Being able to assess a bird's age is a valuable skill as an unscrupulous seller may attempt to pass off an ageing hen as a young layer.
With male birds the length of the spur, which grows out of the leg above the foot, is a good indicator of age.
Actual lengths vary from breed to breed so it is hard to be specific. However, in most cases the spur does not start to grow until the bird reaches sexual maturity, which normally takes at least four months.
You would expect a six-month-old male to show a spur that is less than a centimetre long. On more mature birds it can have grown to anything in 3 to 4 cm in length.

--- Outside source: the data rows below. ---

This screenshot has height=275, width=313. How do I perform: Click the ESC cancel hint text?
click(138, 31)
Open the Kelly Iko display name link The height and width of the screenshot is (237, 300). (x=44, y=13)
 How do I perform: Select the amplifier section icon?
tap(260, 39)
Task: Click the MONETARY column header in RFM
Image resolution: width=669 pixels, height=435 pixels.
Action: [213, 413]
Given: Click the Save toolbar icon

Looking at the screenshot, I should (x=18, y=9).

Overall size of the foot is a useful tell-tale sign as far as hens is concerned. A pullet will have much smaller feet, with much tighter scales, than an older hen.
Also, the scales on older birds will tend to look rougher, particulary at the joints between the toes and the foot.

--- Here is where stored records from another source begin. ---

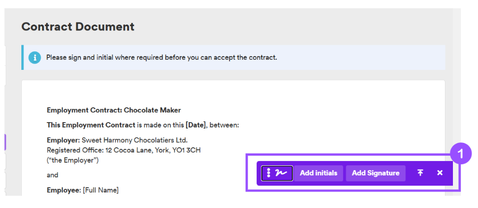Click the bold Employee: label
Image resolution: width=478 pixels, height=208 pixels.
tap(64, 190)
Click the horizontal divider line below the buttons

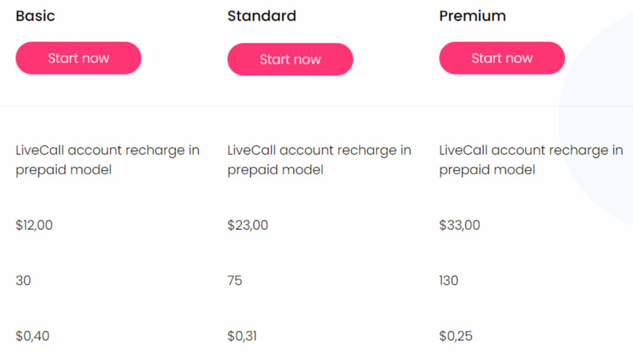point(278,106)
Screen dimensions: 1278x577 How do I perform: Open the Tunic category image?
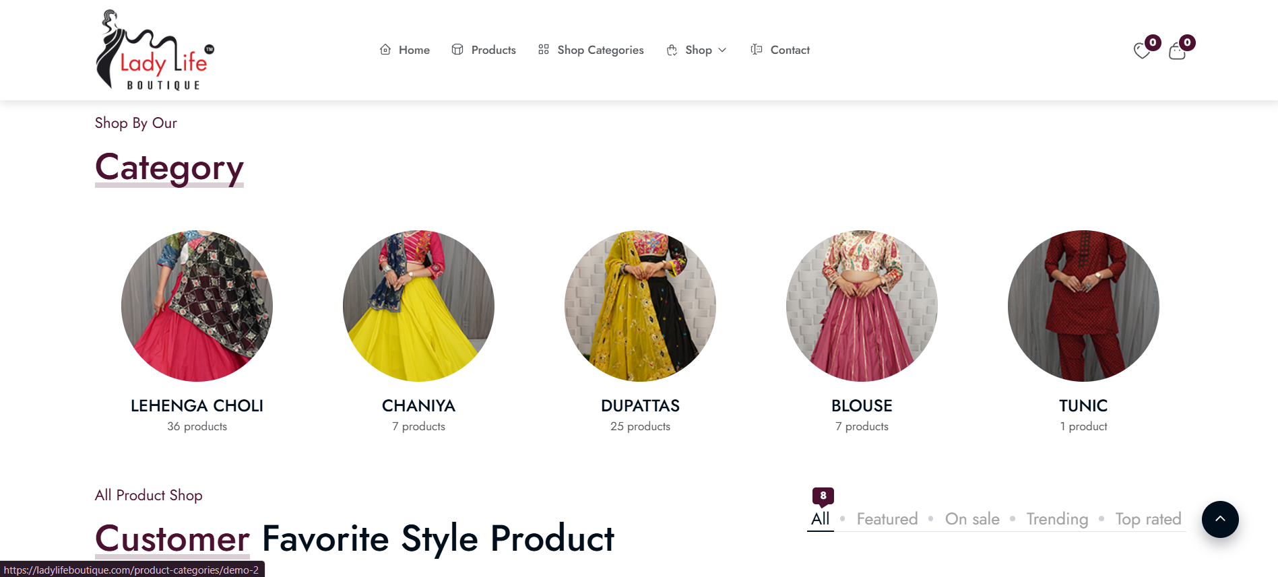click(x=1083, y=306)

A new set of scales grows every year and, if the previous set is not completely shed, the build-up leads to roughness.
Spreading the wing is another useful thing to do when judging age. Most young POL pullets, aged between 4 and 6 months, will not have grown a complete set of wing feathers. Pointed wing feather tips on a chicken indicate a young bird. Mature feathers have rounded ends.

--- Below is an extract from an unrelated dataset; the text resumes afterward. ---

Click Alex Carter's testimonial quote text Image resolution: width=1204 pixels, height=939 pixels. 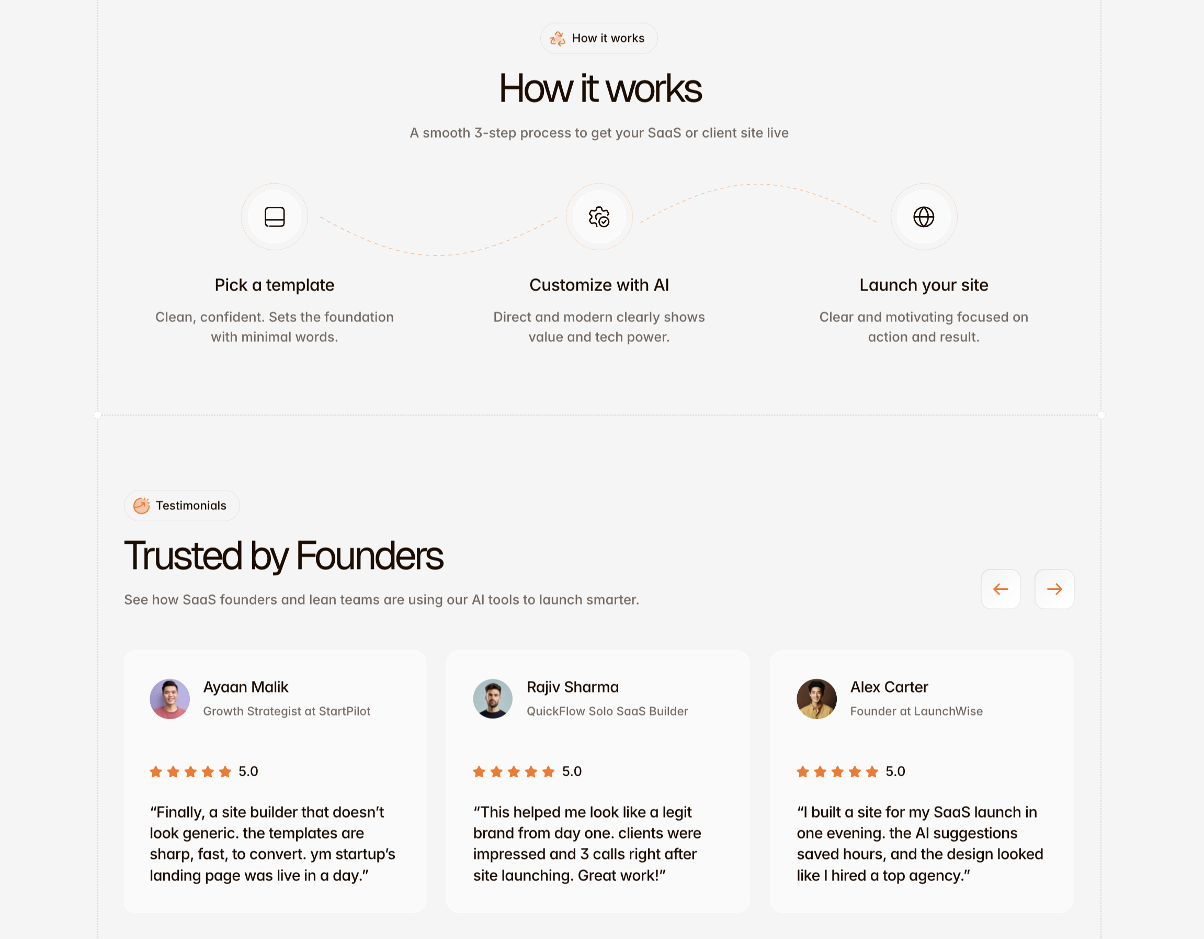(920, 844)
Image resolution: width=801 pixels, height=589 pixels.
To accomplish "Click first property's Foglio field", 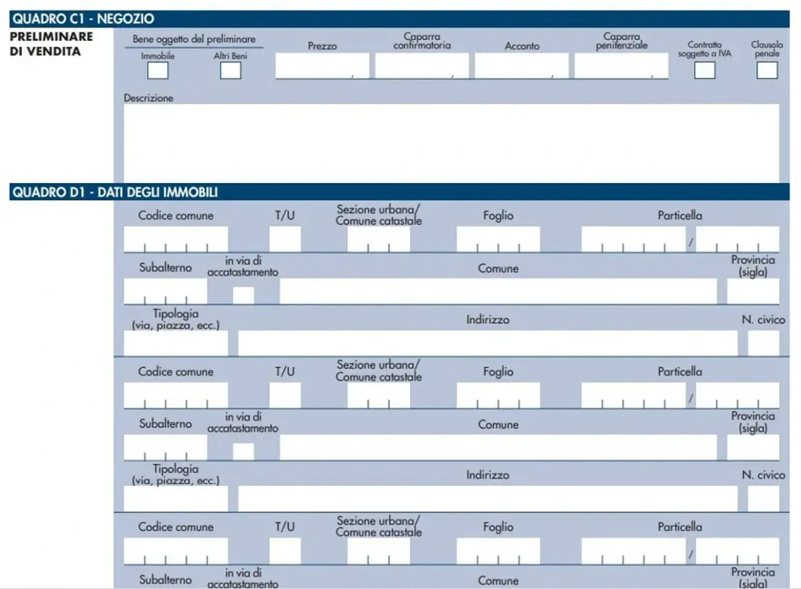I will (x=498, y=239).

Chickens tend to lay larger eggs as they get older and they also lay fewer eggs as they get older.
The importance of good husbandry routine can never be over-emphasized; keeping birds well will make all the difference to their lives.
How long to chickens live?
Chickens have a potential lifespan of up to 10 years and, as such, represent a fairly long-term commitment. Egg productivity diminishes after the first year. It is still good the second year, but then declines rapidly. The productive life of a chicken is typically about 4 years. Many people tend to breed replacements anually.